Reel life and real life have a closely interconnected relationship in which movies depict real life while possibilities and perceptions in turn impact our reality. The representation of women in films has changed over time, as their status continues to evolve in real life. The woman of today is considered more confident, with her strength and intelligence relatively more acceptable in our largely male dominated society. But somehow the female characters in films, by and large, have remained short of fully embracing that change.

The film industry seems hell bent on portraying men as predators and women as bait, if not the victim. Audience seem as eager to not just accept but enjoy this portrayal. ‘It’s like the movies are trying to convince us to deny any revolutionary change in the real status of women.’

Rape her, she deserves it; grope her, she wants it; gape at her, she desires it. These are the key messages being communicated, accepted and at some level implemented for real.

Hollywood saw a rising trend of rape-revenge movies in the 70s. The rape survivor, who in most cases was a woman, went on to avenge the crime against her.

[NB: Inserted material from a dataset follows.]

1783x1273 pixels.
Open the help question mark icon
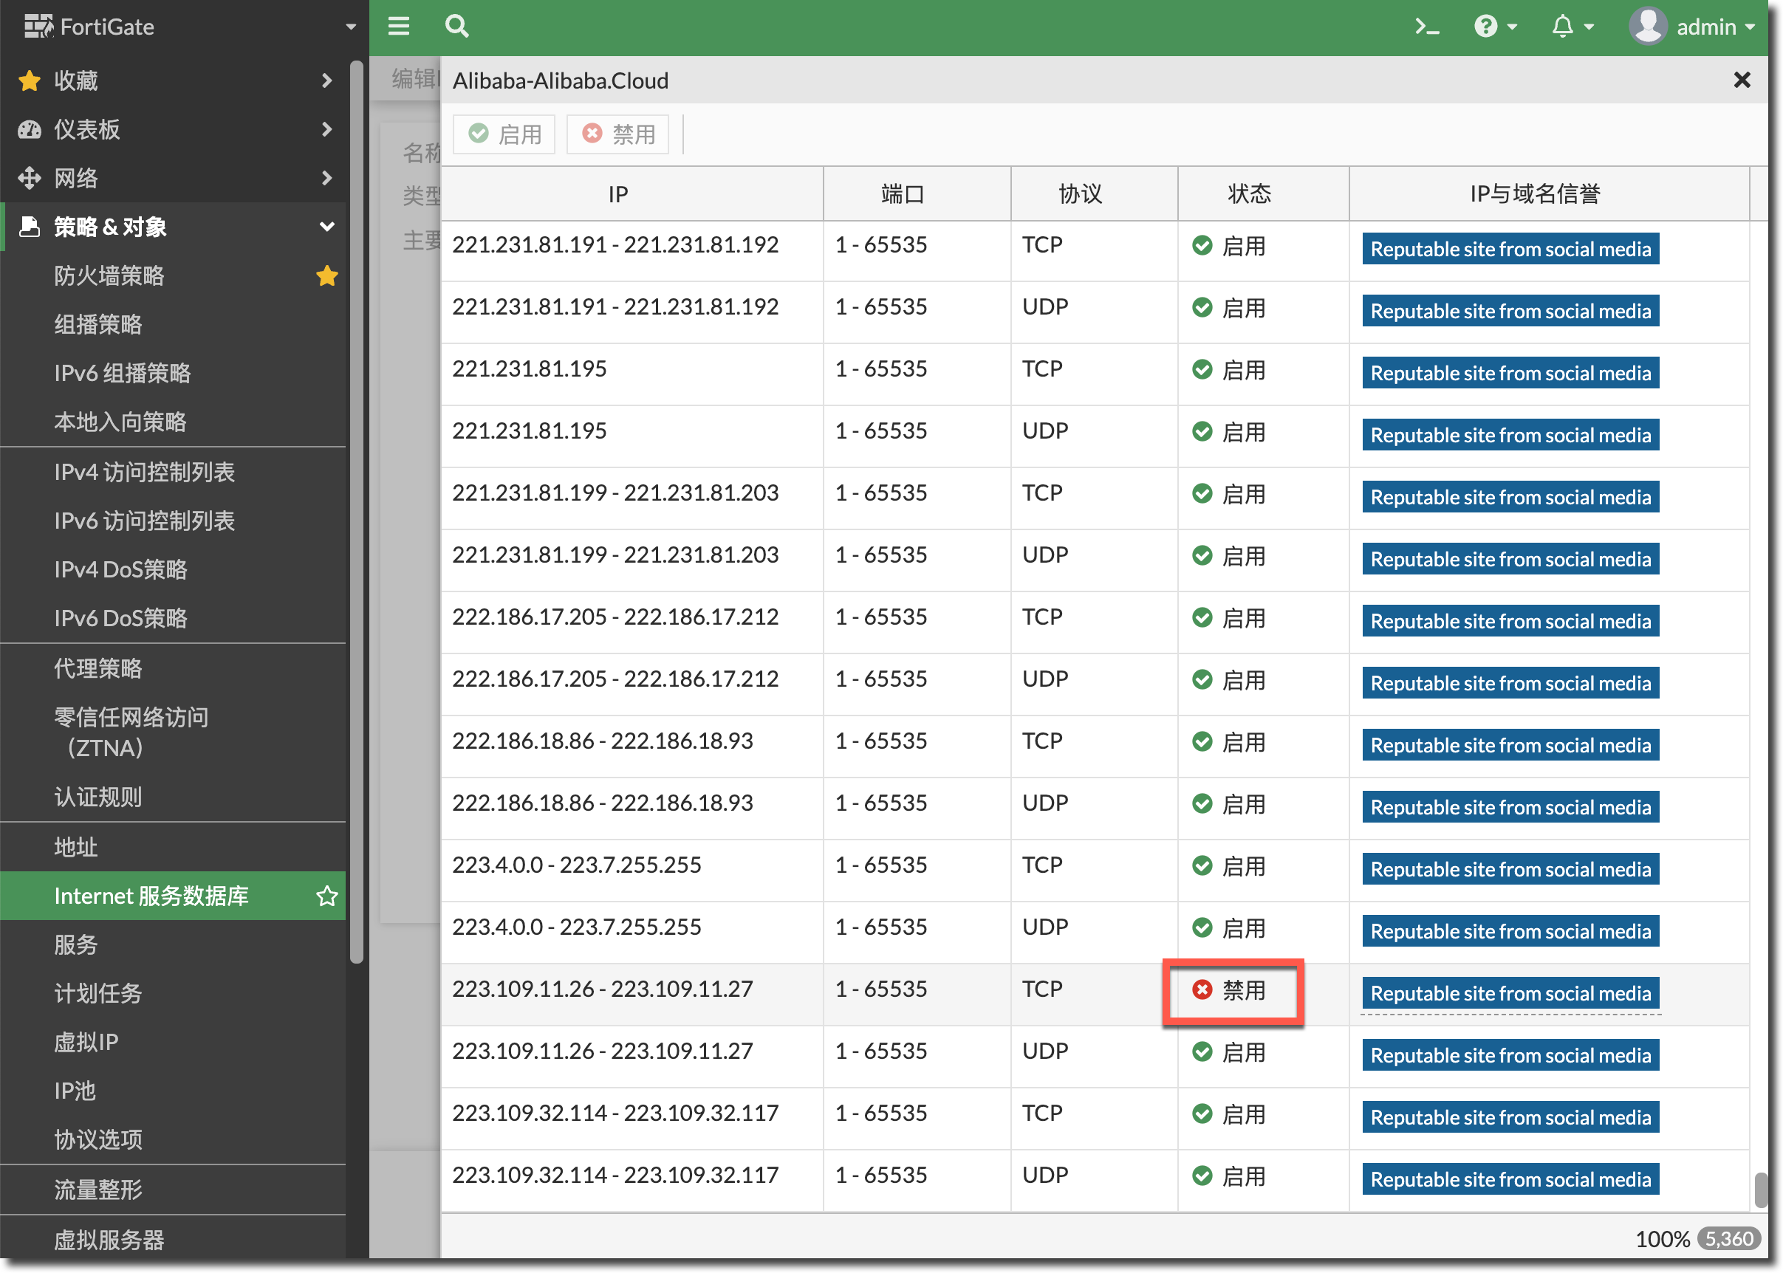point(1486,27)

Examples of movies based on this theme include I Spit on your Grave, Irreversible (French) and Lipstick.

While rape sequences in these movies were shown in disturbing detail, the moral of the story strongly remained that rape is a horrific experience and a barbaric crime.

However, despite this powerful message the narratives depict women as easy targets for sexual assault. What is particularly troubling is how rape in these movies is related to the independence of women — either encouraging it or punishing it. Such logic is also commonly used by rape apologists in real life, its no wonder then where they get the idea from.

Overtime, the trend of rape-revenge films in Hollywood faded. Despite this shift, women being sexually assaulted remained an element of the story even if it was not the central plot. Some recent examples include Kill Bill and Girl with the Dragon Tattoo.

An informal survey conducted in 2009 showed the number Hollywood movies in which women are sexually assaulted or threatened with sexual assault is 179, whereas the number in which men are targeted is 15.

It is true that Scarlet O Hara has been replaced with Lara Croft in an effort to depict the empowerment of women, but is the new-age, sex-oozing female hero really empowered in her figure-hugging costume?

Bollywood and Lollywood in the past have depicted rape as shameful for victims. A woman raped will always have a ripped sleeve, smeared lipstick and she would say or imply the expression, ‘ab mein kisi ko muh dikhaane ke layak nahi rahi!’ [I am a shame to society]. Consequently she would either commit suicide and/or one of the male characters would avenge the loss of her izzat (honour).

Speaking of Lollywood, during the reign of Sultan Rahi, the trend changed to the hero saving many a women on the brink of rape to eventually make them either his sisters or his wife.

Dynamics have changed though across industries. Direct representation of rape of women is no longer the dominant theme. It is now the era of ‘item numbers’ in which a voluptuous female sings a crass song while heaving her chest and jiggling her bare midriff for the benefit of drooling men. Whether it’s Priyanka Chopra dancing to words like ‘neeyat ayaash hay, na bann shareef tu, babli badmaash hay’’ [Intention is lustful, don’t act pious, I am very naughty] or our very own Mathira reviving Pakistani cinema by singing ‘youn na simat rey, aag lagi hay [Don’t shy away, I am on fire] , the audio-visual stimulation for the public screams ‘I am asking for it’. Even the songs with men are meant to harass women; ‘Achee batein karlein bohat, ab karun ga teray saath, gandee baat’ [Enough of good talk, now I will talk dirty with you].

Many Bollywood stories revolve around male heroes harassing women, justified later by marrying them [Dabangg] . Popular comedy on the other hand tends to revolve around men lusting over sexy women [Dostaana] . It is pertinent to mention here that I am so far only discussing the A-list non-exploitative movies.

It is important to bring rape in the discourse as a means to creating awareness against it, and films are the most accessible medium for that. But when the imagery starts to portray the crime glamorously, it becomes abusive of our voyeuristic tendencies.